TASK DATA section start

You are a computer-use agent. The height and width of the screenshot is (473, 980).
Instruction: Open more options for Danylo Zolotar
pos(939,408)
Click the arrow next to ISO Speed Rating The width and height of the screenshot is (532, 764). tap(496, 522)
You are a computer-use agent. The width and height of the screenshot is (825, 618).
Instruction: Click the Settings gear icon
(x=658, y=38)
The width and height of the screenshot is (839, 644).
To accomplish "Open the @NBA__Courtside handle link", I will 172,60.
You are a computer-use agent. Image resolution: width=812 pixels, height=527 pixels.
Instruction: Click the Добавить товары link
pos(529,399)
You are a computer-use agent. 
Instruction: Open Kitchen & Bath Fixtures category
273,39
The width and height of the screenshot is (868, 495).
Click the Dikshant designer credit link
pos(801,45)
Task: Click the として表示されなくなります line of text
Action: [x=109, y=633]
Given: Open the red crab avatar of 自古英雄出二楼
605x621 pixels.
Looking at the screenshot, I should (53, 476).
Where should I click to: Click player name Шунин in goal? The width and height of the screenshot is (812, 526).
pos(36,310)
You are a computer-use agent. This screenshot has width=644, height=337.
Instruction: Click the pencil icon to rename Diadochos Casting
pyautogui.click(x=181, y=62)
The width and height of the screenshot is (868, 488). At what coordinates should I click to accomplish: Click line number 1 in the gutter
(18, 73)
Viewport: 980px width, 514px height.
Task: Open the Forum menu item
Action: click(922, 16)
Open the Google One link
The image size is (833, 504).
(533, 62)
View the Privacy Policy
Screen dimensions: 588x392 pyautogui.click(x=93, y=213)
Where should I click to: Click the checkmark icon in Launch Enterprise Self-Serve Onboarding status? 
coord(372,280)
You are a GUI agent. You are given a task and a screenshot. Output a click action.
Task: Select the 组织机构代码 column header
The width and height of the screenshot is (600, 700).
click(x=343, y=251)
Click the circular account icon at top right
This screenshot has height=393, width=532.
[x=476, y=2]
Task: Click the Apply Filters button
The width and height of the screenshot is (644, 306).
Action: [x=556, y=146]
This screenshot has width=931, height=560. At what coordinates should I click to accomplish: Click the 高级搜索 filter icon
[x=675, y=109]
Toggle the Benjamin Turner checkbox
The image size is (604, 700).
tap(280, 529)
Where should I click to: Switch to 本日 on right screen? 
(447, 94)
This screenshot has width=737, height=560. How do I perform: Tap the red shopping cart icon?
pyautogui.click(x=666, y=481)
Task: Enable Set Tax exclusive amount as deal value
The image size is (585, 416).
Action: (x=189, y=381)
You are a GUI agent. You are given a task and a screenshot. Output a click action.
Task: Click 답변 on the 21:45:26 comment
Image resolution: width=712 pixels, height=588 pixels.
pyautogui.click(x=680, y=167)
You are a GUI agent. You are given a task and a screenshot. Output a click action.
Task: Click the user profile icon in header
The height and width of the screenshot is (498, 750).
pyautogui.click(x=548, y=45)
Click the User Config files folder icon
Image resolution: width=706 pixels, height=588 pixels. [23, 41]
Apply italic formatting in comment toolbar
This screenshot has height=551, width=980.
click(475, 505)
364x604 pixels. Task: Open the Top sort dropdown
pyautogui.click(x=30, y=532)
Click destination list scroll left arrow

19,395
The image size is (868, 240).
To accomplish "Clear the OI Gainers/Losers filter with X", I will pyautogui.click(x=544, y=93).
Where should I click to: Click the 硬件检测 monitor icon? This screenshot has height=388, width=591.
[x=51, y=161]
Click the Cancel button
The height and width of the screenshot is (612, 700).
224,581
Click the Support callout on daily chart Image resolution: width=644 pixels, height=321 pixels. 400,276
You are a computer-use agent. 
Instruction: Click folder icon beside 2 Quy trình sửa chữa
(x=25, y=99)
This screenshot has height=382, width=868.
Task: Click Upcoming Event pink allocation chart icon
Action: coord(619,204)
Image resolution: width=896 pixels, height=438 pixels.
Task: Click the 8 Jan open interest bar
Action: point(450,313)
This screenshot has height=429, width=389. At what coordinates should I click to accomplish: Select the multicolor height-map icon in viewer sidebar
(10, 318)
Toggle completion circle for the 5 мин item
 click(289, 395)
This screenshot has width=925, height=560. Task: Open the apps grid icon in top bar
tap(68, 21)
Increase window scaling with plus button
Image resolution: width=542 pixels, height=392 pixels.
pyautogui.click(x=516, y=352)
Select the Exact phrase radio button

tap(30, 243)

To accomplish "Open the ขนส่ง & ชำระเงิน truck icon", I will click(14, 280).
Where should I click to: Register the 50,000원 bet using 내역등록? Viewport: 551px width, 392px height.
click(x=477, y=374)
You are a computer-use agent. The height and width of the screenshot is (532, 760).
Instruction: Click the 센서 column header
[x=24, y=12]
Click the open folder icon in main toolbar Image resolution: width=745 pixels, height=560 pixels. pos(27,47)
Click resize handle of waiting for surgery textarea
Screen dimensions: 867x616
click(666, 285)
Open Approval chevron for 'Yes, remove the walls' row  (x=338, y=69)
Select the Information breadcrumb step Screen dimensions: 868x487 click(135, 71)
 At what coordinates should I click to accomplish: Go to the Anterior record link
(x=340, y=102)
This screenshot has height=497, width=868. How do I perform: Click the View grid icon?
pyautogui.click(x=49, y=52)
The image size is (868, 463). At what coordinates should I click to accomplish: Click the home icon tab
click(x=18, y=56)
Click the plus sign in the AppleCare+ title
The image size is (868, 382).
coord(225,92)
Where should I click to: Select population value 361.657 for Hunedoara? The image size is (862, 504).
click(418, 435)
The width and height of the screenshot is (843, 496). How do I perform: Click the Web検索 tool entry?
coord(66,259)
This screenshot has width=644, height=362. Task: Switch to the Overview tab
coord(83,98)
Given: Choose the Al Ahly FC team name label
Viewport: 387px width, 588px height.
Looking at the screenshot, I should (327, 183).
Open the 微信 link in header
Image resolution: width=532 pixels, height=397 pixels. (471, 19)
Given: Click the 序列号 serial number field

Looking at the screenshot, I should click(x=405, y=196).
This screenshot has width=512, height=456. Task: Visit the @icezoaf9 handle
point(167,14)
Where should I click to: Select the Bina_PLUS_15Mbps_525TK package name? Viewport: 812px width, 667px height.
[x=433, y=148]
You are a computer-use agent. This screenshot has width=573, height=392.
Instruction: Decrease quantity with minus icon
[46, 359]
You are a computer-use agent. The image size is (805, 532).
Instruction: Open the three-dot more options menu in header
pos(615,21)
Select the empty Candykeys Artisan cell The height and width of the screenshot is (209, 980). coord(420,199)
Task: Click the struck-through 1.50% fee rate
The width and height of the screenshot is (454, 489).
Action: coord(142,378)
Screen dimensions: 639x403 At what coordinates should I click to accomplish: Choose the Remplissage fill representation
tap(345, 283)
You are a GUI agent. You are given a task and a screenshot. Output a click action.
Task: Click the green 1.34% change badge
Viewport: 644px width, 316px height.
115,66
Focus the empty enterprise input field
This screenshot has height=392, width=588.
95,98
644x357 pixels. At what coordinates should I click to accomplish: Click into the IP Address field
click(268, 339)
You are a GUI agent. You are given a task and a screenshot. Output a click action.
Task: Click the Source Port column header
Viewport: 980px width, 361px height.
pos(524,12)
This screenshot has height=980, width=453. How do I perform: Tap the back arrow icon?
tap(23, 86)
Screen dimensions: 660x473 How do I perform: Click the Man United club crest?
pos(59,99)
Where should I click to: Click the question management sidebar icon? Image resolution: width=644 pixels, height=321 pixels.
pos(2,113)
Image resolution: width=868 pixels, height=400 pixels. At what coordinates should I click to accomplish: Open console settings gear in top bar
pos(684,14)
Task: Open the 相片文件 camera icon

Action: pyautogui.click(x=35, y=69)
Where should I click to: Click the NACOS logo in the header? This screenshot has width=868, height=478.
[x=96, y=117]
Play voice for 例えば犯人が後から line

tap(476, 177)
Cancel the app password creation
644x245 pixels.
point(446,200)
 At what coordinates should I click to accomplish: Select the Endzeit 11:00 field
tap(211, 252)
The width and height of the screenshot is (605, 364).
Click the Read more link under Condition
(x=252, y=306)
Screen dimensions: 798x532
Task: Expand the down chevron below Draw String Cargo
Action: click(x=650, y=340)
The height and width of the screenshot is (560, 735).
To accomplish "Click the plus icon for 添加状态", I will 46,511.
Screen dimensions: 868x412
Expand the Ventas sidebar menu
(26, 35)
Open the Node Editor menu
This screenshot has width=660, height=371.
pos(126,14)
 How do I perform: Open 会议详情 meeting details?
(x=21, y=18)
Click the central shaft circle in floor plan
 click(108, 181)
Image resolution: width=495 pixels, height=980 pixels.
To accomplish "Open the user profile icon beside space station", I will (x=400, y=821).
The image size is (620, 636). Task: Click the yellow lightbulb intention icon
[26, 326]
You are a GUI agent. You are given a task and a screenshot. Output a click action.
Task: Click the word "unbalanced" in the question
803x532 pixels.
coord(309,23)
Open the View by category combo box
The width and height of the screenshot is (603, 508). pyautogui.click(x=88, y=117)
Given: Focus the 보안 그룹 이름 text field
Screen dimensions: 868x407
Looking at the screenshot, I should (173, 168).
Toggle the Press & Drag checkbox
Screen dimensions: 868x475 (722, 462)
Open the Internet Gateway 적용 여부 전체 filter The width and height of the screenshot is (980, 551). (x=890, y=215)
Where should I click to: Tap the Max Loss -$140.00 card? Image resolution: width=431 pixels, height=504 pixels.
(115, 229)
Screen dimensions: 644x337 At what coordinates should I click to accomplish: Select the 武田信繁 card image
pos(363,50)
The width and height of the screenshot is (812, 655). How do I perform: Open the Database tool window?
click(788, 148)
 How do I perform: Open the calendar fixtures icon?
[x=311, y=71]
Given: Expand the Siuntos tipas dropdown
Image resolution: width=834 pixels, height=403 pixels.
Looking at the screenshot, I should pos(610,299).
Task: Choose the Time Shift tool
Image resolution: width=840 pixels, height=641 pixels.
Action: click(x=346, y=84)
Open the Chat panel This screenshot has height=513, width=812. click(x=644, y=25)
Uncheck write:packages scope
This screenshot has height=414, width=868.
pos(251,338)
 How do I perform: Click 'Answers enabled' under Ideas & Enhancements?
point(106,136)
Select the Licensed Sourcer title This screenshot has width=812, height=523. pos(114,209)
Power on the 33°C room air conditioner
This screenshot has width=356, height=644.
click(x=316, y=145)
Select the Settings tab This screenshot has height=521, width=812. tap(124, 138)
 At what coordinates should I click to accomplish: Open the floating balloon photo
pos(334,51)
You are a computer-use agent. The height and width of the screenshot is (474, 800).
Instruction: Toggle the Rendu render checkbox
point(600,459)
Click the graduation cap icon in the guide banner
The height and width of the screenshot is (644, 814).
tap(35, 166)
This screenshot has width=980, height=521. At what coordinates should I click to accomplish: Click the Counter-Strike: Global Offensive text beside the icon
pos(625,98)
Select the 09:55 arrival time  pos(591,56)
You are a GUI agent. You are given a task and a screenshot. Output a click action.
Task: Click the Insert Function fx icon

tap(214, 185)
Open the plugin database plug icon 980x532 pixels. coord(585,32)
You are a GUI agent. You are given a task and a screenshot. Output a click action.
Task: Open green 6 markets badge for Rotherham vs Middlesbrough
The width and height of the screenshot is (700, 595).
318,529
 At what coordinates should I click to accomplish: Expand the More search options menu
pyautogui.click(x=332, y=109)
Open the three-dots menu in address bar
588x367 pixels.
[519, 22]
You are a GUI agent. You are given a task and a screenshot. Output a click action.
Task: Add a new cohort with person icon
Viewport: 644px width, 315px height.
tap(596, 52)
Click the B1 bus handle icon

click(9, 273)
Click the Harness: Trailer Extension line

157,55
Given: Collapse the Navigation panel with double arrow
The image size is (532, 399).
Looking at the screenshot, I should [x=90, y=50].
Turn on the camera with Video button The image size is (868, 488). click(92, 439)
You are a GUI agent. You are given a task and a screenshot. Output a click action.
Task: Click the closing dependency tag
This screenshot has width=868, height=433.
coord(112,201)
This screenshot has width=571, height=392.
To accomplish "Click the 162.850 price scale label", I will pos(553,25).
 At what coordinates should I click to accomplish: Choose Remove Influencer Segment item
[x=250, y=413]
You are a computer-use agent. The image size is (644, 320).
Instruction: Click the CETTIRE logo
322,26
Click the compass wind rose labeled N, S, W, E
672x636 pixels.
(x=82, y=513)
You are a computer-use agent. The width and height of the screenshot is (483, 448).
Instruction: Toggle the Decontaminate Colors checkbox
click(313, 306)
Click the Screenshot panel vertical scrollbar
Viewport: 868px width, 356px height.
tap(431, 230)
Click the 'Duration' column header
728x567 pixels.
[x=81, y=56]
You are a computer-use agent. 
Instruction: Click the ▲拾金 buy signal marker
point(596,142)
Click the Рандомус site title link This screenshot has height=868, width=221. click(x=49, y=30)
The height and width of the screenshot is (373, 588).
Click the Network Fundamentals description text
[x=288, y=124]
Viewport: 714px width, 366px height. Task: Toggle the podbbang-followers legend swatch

TASK DATA section end

### ASSIGNMENT
Output only the number of lines in the data above that include the word "profile".

### RESPONSE FOR THIS EXERCISE
2